Unfortunately, we live in that thing called “real world”, where things aren’t black and white.. err.. admininistrative and technological. I have encountered several managers, who had the bad luck of being responsible for both aspects. I say bad luck, because most of them tried to be good at both, but none succeeded.
Stepping only half-way into our tech world as a manager is dangerous, but as far as it gets towards an actual answer, I’d argue that you should not go deeper than the overview level. Do not make decisions based on your technical knowledge, unless you are a tech-manager and know that your knowledge is sound and complete. In all other cases, I wholeheartedly disagree with Mark Bernstein in that you will never ever know more about coding than your best developer. Heck, he spends all his working hours on that subject – and as we know from the best – a lot of his freetime as well. There is just no way on earth that you can possibly keep up with that amount of dedication – nor should you.
Get a grip on the major subjects, so that you can understand enough of the tech talk to understand the gist of a problem, but do not try – or pretend – to know all the ins and outs. The latter just leads to dangerous territory and in the view of developers voids your credibility as a manager faster than you can say ‘oops’.
1
If I’m a senior project manager, should I still keep learning new technology?
Yes.
For example, every month every year, most language updates themselves, and a lot of new programming concepts become popular. Many new frameworks and patterns are created and make things easily.
Less so.
If you are a PM (in any sense that I understand them to operate) make sure that you are on top of your game with regards to what you need to do first. This probably involves a lot of client liaison, presentation watching and delivery, requirements gathering, specification consuming, requirements analysis, minute taking, ego massaging, tea making, creating or facilitating the creation of SOWs, making huge Gantt charts is MS Project and working with the team to create project backlogs in Jira. That’s quite a lot of work.

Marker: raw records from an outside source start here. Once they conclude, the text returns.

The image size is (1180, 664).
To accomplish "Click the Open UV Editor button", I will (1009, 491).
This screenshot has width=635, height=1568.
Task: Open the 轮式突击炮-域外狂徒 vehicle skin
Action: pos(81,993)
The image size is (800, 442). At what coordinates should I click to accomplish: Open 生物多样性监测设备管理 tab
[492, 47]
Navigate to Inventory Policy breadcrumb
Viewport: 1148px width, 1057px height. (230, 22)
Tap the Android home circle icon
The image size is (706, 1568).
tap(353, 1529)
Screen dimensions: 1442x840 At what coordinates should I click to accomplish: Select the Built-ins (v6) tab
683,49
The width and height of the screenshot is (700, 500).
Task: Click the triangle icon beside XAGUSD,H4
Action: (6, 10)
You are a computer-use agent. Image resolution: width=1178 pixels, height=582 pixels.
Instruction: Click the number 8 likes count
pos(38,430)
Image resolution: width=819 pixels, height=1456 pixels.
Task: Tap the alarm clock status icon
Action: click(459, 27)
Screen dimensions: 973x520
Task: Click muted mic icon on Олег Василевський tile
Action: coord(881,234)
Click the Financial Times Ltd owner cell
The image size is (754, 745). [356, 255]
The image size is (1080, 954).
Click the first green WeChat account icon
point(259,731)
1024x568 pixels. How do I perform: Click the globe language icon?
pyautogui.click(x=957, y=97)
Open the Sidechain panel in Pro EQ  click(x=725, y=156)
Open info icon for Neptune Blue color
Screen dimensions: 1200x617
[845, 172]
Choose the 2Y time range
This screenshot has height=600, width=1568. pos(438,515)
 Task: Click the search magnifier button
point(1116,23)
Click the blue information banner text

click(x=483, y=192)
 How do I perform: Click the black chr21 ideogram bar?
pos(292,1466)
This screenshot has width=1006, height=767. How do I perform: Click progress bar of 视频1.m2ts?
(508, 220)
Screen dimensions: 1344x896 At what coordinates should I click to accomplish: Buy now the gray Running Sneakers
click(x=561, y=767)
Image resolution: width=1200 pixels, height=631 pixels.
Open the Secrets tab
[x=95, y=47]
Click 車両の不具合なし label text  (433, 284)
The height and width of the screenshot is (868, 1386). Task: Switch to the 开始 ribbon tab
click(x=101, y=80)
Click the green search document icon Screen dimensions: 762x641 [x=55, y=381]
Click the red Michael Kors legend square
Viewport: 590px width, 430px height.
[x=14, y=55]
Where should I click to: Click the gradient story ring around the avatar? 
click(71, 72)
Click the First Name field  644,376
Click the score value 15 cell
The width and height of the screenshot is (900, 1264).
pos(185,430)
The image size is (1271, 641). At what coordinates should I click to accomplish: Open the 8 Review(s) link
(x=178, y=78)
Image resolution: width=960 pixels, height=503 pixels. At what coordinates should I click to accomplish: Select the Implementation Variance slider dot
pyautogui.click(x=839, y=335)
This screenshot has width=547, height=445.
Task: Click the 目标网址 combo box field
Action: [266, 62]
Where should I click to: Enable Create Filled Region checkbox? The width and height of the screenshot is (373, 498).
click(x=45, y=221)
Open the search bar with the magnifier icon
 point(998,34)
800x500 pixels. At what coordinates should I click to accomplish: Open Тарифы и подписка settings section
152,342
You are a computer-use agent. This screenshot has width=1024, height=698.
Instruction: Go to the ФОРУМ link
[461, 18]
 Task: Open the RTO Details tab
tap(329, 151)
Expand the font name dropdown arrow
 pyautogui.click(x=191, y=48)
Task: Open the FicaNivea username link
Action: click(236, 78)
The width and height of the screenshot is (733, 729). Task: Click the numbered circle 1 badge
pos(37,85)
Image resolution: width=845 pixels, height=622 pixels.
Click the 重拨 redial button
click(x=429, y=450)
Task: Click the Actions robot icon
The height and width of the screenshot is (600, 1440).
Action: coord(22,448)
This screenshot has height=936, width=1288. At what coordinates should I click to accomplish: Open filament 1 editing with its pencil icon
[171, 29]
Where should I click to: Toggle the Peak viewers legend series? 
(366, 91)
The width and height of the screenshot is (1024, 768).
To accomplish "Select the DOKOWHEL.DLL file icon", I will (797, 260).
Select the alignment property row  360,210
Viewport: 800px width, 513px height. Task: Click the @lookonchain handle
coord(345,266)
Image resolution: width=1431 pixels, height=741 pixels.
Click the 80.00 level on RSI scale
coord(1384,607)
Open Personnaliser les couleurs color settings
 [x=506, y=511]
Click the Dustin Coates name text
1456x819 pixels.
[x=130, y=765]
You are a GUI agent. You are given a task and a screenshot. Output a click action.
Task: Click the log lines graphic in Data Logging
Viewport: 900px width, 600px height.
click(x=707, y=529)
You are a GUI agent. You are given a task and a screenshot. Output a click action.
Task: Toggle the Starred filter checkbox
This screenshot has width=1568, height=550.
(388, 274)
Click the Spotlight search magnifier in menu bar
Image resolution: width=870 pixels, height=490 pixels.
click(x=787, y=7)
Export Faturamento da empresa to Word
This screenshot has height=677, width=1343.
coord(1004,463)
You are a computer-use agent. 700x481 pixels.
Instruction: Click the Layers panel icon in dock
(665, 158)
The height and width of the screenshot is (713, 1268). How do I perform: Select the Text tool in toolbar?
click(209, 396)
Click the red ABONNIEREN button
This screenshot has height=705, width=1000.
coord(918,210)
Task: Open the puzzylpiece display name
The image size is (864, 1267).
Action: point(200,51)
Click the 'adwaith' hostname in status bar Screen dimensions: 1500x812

You have made it to senior so you probably have some of that nailed. So now you put your other head on (and in some places I think this is probably referred to as Technical Project Manager) and you make sure that you understand, high level, what technologies your team is using and what they can do with them. This gives you confidence, should make your team meetings less bewildering, enables you to engage better in project/sprint planning, allows you to call BS on dodgy developers, stops you selling things that your team cannot build and should increase your gravitas in client meetings when you confidently say yes we can – or, when required, no we cannot. Your knowledge need go no further (for professional reason anyway, you might fancy it for fun), you have a team, presumably with TTLs, TDs and TAs; it’s their job to advise you when a new technology has entered the fray. Trust them.
Your role should not require you to learn how to code, but that does not mean not learning new technology. For example you should understand what the latest project management tools bring to the table and how that may improve your project lifecycles. Maybe you don’t use any project or bug tracking software, so you learn Jira (easy) and you learn how it fits your organisation, clients and project structure (hard).
Be good at Project Managing, manage the clients expectations, if you don’t understand the tech, don’t promise that you can deliver something and make sure you’ve got a pocket developer with you in key client meetings and to proof read your E-Mails.